[Items listed in a dataset]
────────────────────

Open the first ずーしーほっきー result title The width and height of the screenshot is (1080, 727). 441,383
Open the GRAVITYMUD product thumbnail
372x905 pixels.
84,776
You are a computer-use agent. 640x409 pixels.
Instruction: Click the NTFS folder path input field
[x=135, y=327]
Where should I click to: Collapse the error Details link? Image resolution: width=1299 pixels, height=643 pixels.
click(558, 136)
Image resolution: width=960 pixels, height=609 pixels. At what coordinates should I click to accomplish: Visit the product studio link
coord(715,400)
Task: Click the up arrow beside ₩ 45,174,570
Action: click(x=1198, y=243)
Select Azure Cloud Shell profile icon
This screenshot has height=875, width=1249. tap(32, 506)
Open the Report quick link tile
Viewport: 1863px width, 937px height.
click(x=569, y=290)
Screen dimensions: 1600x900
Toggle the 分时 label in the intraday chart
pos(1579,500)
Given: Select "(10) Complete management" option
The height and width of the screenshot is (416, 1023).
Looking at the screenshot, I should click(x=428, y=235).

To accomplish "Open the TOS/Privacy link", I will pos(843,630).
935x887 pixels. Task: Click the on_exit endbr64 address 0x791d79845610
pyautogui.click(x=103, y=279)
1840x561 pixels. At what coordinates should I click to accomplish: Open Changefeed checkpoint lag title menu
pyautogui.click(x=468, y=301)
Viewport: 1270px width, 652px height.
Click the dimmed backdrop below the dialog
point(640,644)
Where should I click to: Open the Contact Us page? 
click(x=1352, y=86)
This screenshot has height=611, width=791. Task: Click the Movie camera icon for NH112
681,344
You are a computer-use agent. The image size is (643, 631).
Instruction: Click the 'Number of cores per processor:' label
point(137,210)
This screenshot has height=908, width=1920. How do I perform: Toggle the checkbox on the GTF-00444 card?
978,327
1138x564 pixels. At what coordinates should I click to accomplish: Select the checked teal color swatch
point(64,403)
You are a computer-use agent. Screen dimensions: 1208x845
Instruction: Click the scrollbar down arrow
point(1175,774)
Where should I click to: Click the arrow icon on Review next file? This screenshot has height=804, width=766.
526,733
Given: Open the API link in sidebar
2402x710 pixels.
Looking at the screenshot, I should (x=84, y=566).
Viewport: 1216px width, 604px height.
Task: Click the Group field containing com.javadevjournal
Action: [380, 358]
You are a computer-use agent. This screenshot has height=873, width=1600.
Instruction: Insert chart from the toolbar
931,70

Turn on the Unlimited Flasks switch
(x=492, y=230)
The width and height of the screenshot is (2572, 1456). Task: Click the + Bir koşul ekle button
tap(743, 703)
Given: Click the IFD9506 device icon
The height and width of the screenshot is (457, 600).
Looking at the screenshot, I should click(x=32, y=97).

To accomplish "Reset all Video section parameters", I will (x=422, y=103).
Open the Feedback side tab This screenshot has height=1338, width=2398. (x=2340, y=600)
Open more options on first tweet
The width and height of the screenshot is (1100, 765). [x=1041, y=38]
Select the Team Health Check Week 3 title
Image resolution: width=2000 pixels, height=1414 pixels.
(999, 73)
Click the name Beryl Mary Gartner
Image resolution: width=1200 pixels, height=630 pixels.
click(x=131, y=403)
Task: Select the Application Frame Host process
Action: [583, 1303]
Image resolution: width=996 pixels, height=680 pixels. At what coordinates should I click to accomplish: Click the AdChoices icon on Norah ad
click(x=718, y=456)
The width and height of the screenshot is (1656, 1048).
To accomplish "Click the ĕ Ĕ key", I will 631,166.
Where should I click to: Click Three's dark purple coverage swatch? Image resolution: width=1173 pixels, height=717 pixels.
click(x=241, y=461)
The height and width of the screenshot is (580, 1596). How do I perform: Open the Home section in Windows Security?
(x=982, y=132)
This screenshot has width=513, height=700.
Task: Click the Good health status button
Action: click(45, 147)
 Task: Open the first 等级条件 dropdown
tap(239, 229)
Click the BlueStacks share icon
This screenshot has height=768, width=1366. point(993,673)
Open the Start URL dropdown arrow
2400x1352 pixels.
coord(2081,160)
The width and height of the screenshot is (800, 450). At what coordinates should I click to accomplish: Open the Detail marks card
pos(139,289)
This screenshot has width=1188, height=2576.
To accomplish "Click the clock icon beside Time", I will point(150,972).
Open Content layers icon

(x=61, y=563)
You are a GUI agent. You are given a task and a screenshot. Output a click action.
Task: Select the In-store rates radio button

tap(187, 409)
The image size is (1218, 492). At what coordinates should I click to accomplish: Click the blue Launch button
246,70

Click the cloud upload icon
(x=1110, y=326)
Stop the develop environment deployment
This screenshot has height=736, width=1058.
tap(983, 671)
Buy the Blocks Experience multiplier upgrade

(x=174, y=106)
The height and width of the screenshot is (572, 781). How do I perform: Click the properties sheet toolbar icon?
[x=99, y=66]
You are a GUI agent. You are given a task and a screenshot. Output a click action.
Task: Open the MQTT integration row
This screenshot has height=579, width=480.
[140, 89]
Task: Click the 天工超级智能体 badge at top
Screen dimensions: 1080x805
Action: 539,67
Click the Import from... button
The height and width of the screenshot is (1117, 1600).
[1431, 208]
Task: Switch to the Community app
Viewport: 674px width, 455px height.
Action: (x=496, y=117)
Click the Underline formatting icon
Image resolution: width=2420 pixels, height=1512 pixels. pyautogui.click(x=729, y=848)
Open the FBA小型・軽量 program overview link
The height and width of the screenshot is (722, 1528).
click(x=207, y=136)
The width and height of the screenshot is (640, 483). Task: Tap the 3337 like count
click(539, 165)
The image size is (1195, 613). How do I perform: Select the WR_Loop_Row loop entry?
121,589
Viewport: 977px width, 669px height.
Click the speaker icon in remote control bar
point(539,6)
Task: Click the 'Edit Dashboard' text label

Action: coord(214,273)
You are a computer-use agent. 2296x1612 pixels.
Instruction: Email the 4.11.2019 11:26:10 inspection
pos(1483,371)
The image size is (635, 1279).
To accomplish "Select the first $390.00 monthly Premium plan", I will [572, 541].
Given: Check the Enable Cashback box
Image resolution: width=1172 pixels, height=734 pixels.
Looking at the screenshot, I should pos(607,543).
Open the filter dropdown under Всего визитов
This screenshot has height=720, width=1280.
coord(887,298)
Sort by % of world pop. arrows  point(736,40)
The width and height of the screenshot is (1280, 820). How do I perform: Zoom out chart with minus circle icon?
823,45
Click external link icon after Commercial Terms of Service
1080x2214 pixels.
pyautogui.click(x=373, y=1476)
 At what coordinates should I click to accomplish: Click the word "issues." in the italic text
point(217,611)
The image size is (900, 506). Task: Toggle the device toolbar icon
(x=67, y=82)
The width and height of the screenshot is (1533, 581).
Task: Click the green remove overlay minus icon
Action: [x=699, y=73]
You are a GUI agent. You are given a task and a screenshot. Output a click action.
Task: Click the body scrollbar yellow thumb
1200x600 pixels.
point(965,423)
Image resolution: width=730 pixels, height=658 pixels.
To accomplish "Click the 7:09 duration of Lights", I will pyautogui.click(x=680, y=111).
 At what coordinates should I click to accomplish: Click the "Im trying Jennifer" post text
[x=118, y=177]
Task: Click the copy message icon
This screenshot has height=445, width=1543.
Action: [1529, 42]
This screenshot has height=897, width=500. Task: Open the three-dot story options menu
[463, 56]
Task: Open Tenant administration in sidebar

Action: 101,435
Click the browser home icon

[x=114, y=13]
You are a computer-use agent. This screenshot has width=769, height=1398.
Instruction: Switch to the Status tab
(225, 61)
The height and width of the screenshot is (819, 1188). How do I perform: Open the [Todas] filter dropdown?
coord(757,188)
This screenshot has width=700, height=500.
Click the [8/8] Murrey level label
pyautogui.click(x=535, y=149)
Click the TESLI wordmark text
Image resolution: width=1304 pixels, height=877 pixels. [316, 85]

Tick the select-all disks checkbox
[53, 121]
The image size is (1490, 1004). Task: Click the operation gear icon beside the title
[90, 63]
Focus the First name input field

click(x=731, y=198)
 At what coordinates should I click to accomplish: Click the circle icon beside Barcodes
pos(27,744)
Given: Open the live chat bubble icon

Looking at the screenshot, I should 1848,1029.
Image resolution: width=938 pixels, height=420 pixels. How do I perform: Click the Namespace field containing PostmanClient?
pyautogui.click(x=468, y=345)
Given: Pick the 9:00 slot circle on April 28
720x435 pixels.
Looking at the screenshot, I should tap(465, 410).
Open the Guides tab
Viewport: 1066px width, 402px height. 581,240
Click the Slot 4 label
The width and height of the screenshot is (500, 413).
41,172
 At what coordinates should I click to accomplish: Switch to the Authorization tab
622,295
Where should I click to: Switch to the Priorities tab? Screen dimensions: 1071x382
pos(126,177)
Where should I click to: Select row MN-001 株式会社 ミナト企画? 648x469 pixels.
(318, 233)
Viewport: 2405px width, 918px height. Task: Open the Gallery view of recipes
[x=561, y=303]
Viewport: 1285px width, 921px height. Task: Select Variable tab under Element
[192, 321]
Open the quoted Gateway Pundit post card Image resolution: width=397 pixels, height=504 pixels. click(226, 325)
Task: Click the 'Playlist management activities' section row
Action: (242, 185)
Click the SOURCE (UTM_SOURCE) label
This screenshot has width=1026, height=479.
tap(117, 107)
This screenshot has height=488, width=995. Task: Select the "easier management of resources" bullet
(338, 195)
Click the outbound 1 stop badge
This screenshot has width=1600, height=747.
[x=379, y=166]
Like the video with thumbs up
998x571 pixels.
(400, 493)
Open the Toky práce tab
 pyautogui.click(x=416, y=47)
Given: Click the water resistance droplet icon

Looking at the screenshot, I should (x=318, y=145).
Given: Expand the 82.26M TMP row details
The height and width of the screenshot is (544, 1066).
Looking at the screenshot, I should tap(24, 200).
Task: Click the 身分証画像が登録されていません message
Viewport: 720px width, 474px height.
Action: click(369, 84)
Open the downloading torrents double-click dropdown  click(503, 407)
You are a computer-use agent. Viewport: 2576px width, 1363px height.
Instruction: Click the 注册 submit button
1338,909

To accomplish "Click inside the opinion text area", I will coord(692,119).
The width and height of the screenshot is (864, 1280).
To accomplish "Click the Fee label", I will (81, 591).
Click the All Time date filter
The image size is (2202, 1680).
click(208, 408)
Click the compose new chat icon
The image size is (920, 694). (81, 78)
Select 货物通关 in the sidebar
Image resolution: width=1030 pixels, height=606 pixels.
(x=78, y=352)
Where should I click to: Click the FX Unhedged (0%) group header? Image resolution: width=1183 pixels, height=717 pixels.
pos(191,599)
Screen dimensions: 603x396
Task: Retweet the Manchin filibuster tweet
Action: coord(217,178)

────────────────────

**The exercise:** Please state how many of the lines above contain the word "chart", giving only the number.

**Right answer:** 3